記述的疫学研究の種類と特徴
疫学は、疾病や健康関連事象の分布と決定要因を研究する医学の分野です。記述的疫学研究は、特定の集団における罹患率や死亡率を「誰が」「どこで」「いつ」起きているかを明らかにします。
症例系列(Case Series)
症例系列は、特定の疾患や状態を持つ患者群を対象に、対照群を設けずに報告する研究です。主に新たな疫病の発生や流行の兆候を把握するために用いられます。メリットは、疾患の特徴や初期傾向を迅速に把握できる点です。一方で、統計的因果関係を検証することはできません。
横断研究(Cross‑sectional Study)
横断研究(または有病率調査)は、特定の時点または短期間に集団の健康状態を評価します。個人の既往歴、生活習慣、知識、行動などを同時に取得でき、曝露と疾病の状態を同時に評価できます。費用が比較的低く、疾病の頻度や特徴を把握しやすいのが利点です。欠点は、曝露が疾病の原因であるかどうかの因果関係を判定できない点です。

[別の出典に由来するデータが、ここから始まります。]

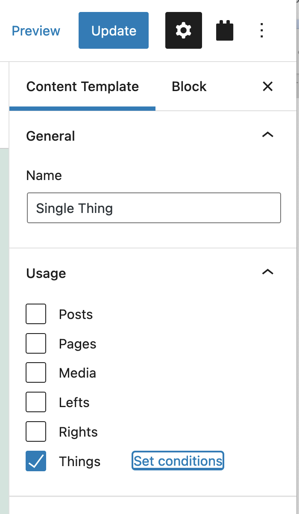The height and width of the screenshot is (514, 299).
Task: Click the Name field containing Single Thing
Action: [x=154, y=208]
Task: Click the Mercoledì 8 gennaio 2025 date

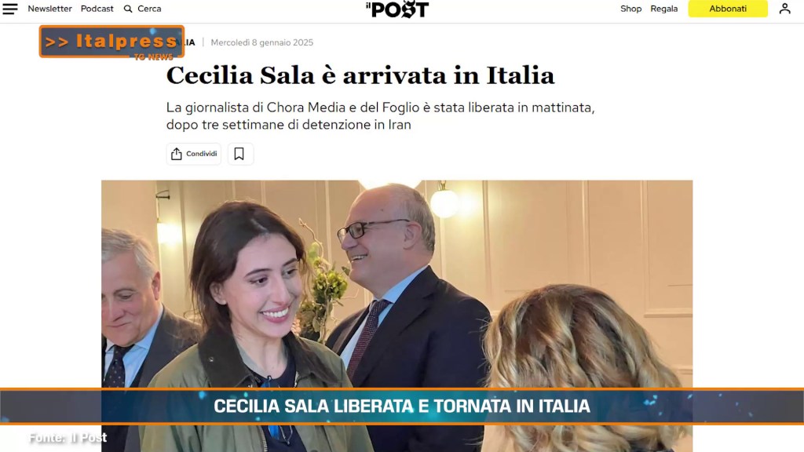Action: (x=262, y=42)
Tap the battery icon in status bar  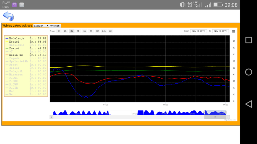(218, 5)
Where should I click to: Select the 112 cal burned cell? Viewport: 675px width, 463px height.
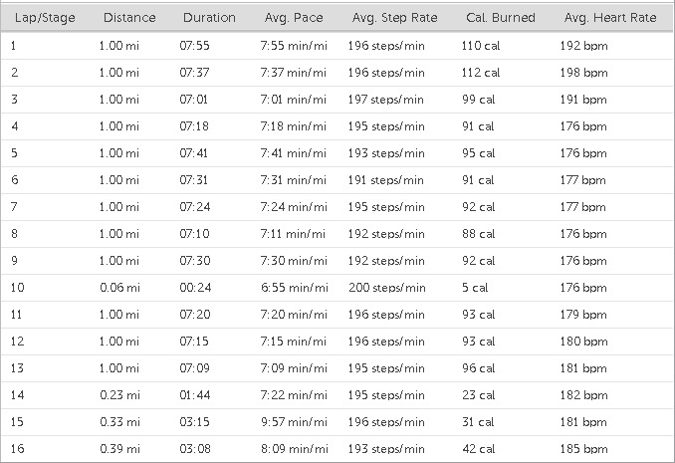479,73
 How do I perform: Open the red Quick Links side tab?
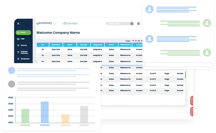click(192, 101)
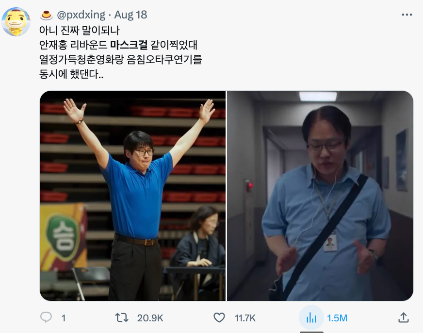
Task: Click the 11.7K likes count
Action: (x=245, y=318)
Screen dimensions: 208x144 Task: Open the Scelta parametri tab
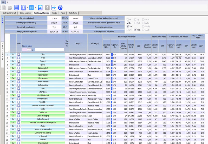(26, 13)
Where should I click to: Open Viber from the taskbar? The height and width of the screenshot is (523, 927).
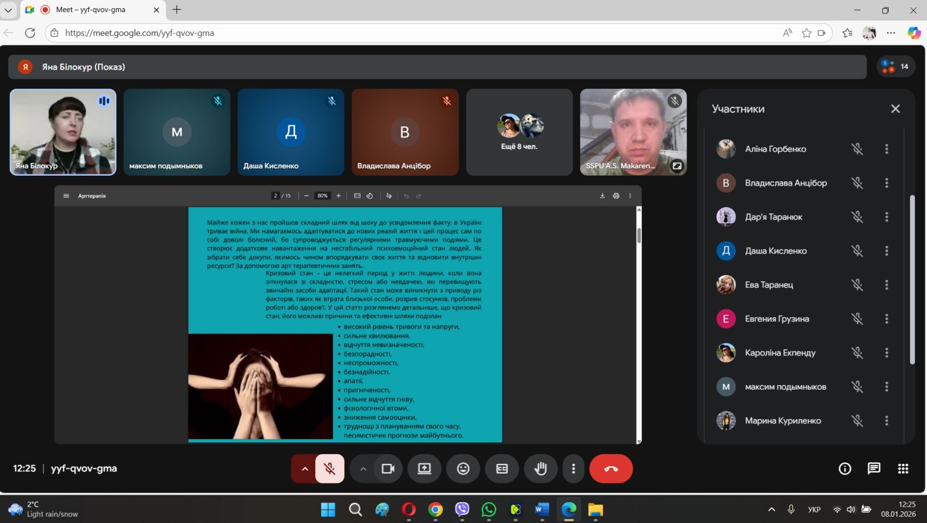(x=462, y=510)
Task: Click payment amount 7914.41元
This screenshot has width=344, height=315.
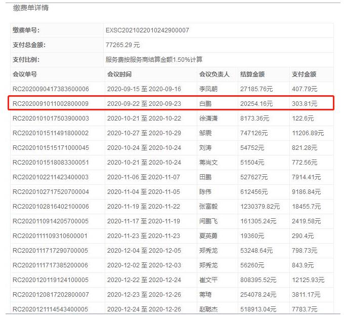Action: point(307,177)
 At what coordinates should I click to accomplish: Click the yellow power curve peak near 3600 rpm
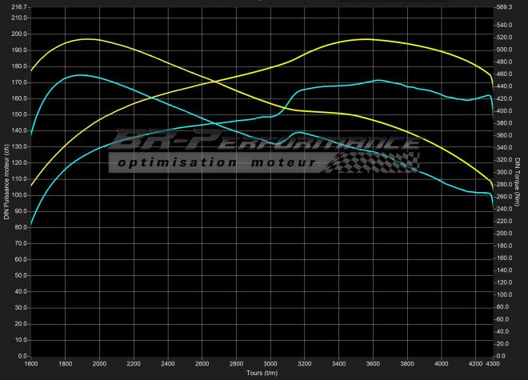click(366, 38)
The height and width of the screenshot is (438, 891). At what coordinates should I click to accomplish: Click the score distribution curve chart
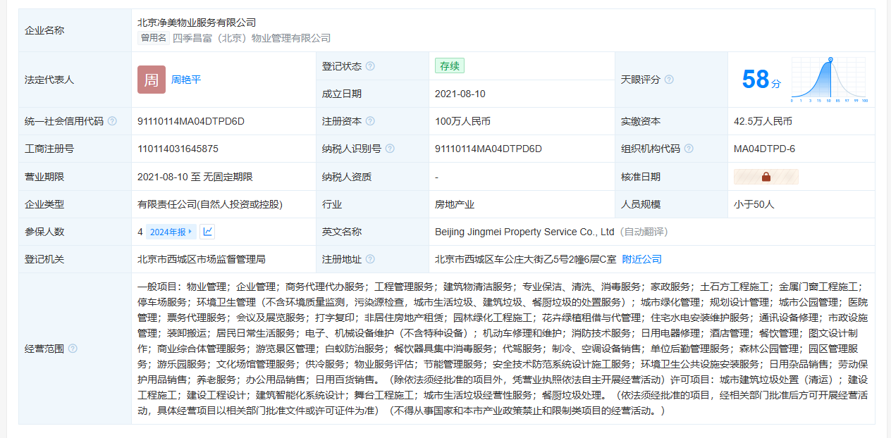829,79

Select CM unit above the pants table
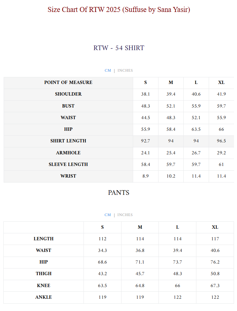[x=108, y=215]
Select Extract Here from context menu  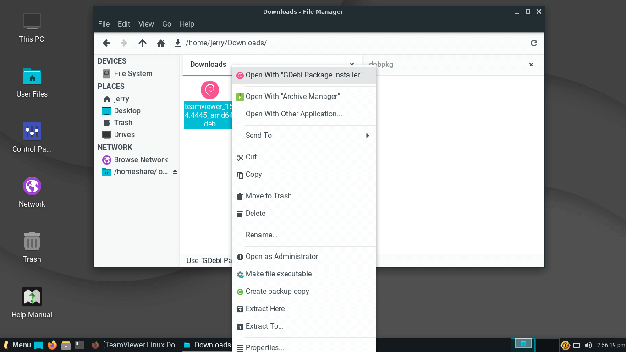265,309
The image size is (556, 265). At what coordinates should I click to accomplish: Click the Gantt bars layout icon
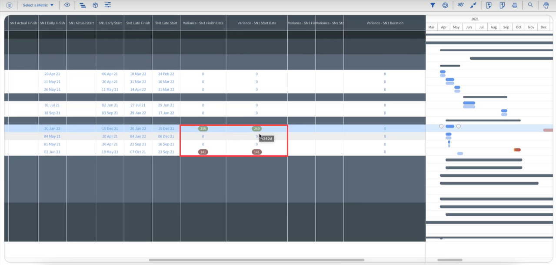(83, 5)
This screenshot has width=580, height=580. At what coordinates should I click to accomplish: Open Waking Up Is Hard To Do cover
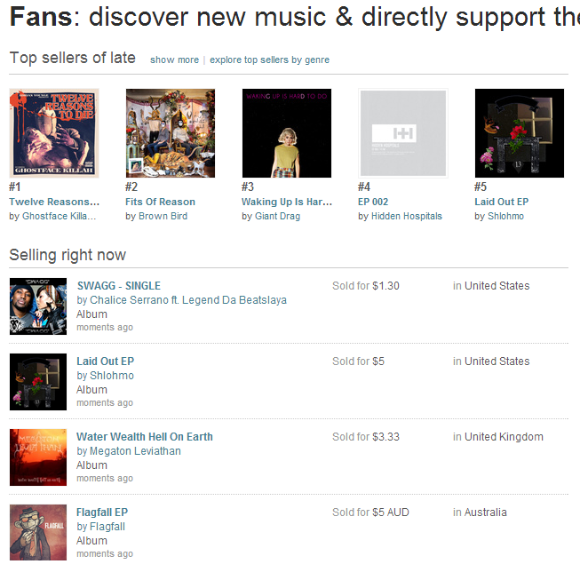(287, 133)
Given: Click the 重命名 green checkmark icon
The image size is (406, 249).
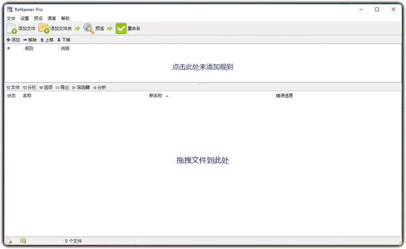Looking at the screenshot, I should pyautogui.click(x=121, y=28).
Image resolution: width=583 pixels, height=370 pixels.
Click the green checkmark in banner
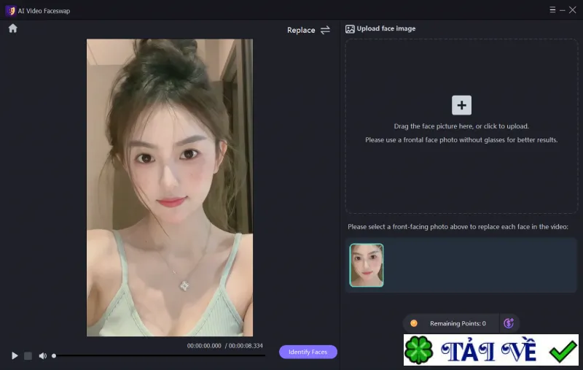(563, 351)
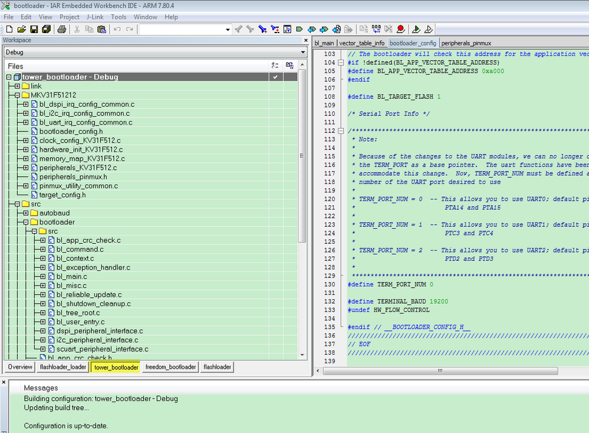
Task: Collapse the MKV31F51212 folder node
Action: pos(17,95)
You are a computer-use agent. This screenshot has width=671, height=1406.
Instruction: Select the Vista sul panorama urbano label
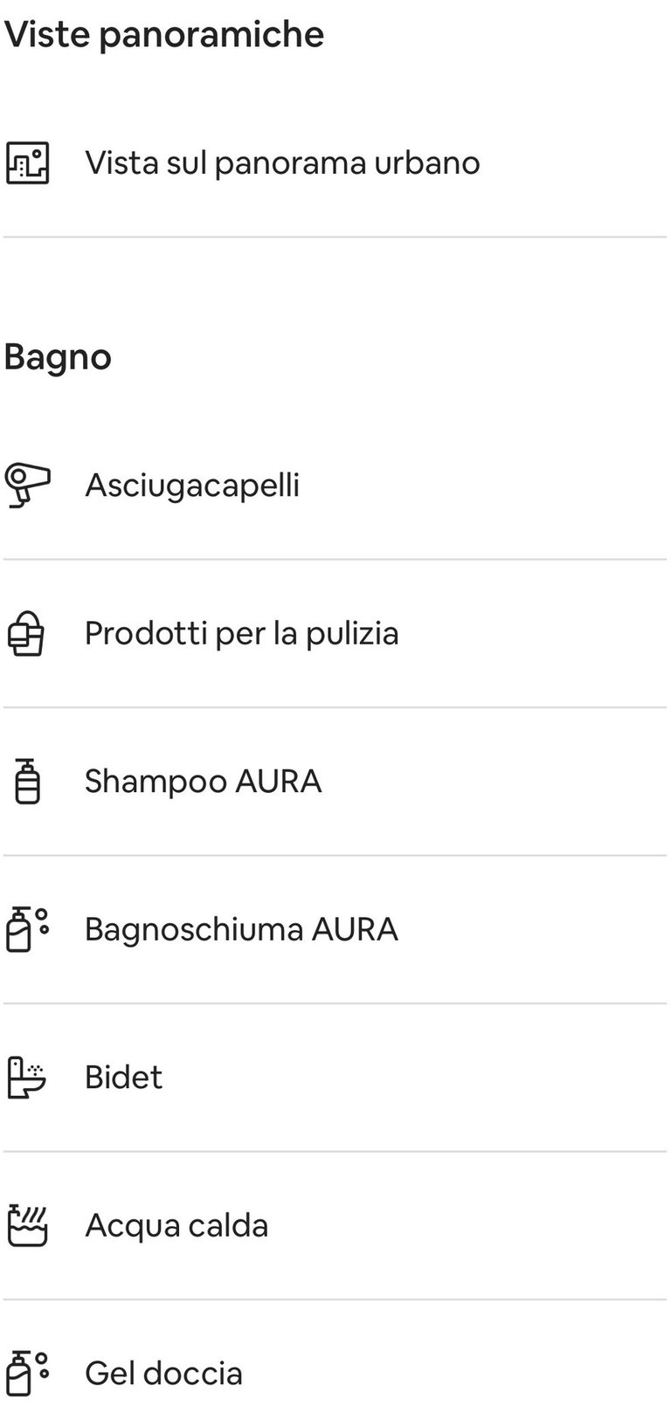point(282,162)
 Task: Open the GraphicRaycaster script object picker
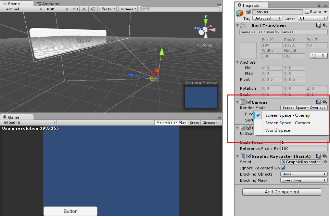(325, 162)
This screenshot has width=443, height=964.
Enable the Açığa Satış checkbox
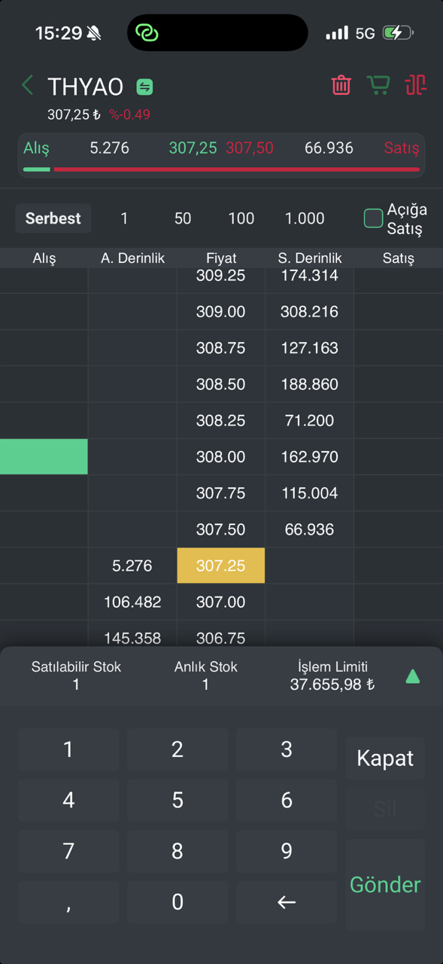click(x=373, y=218)
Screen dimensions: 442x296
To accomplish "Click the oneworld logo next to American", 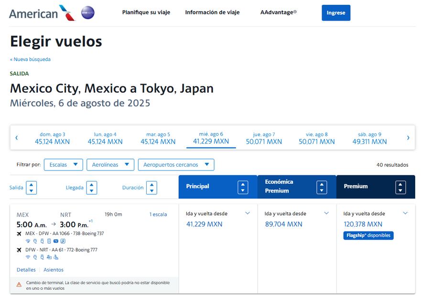I will click(x=87, y=13).
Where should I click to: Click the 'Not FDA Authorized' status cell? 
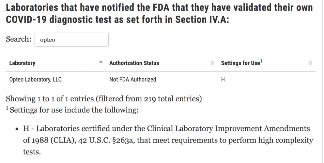click(x=133, y=79)
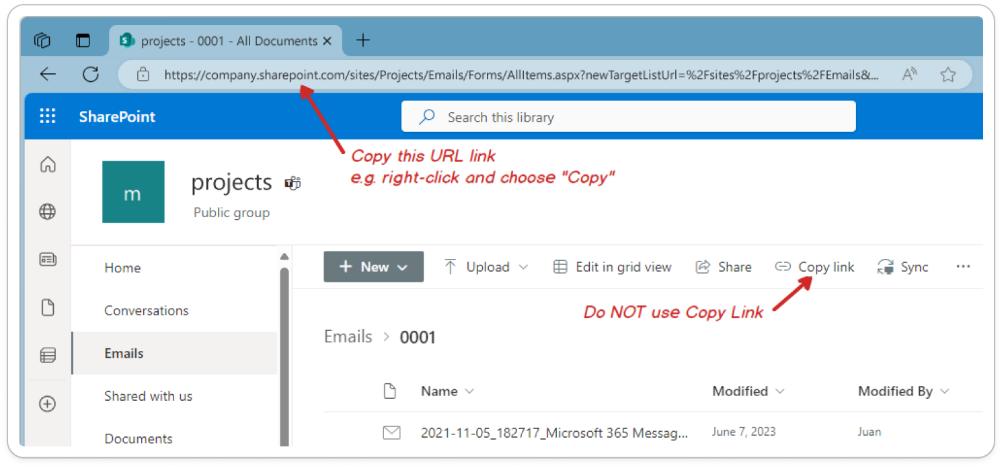
Task: Select Conversations in site navigation
Action: tap(146, 311)

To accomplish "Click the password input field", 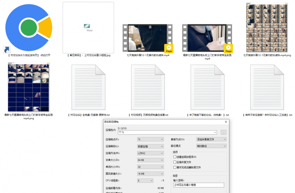I will (198, 185).
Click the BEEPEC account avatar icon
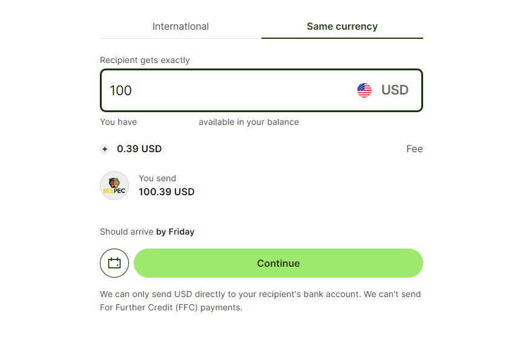 114,185
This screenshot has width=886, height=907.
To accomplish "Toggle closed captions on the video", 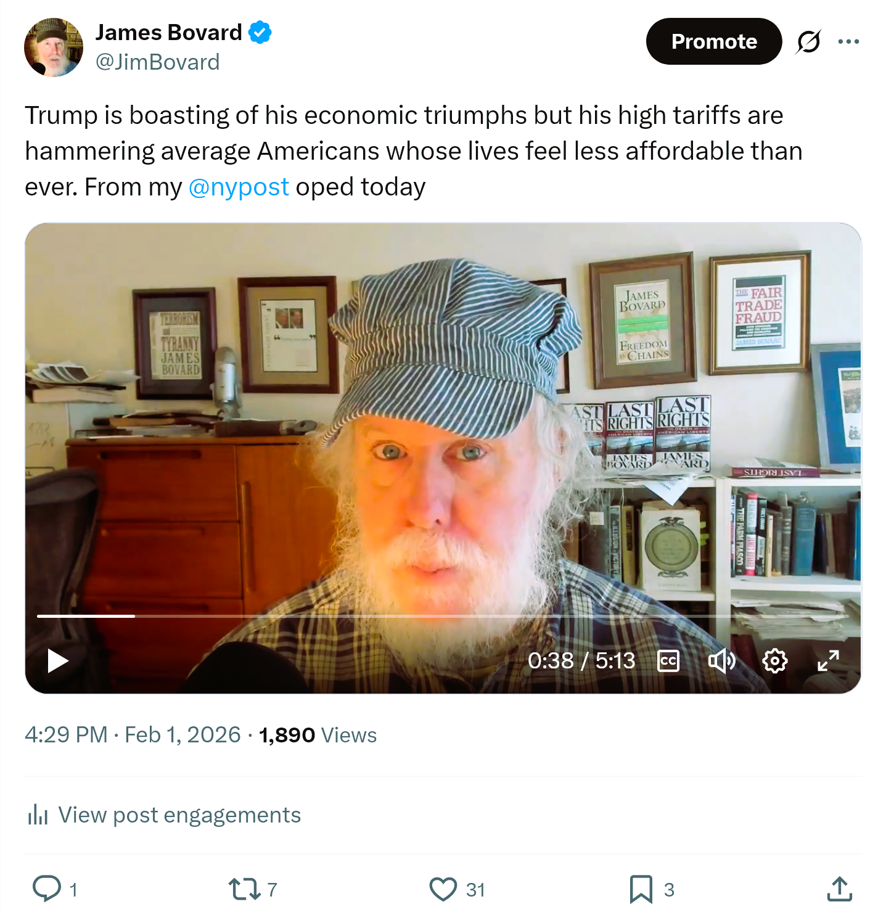I will (x=668, y=660).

相関研究(Correlational / Ecological Study)
相関研究は、個人ではなく集団レベルのデータを用いて、曝露とアウトカムの関係を検討します。過去の統計データを活用し、短時間で実施できるため新たな仮説やリスク因子の探索に有用です。ただし、個々人の曝露と疾病を結びつけられない(エコロジー錯誤)、交絡因子の調整が困難、結果が集団レベルに留まるという制約があります。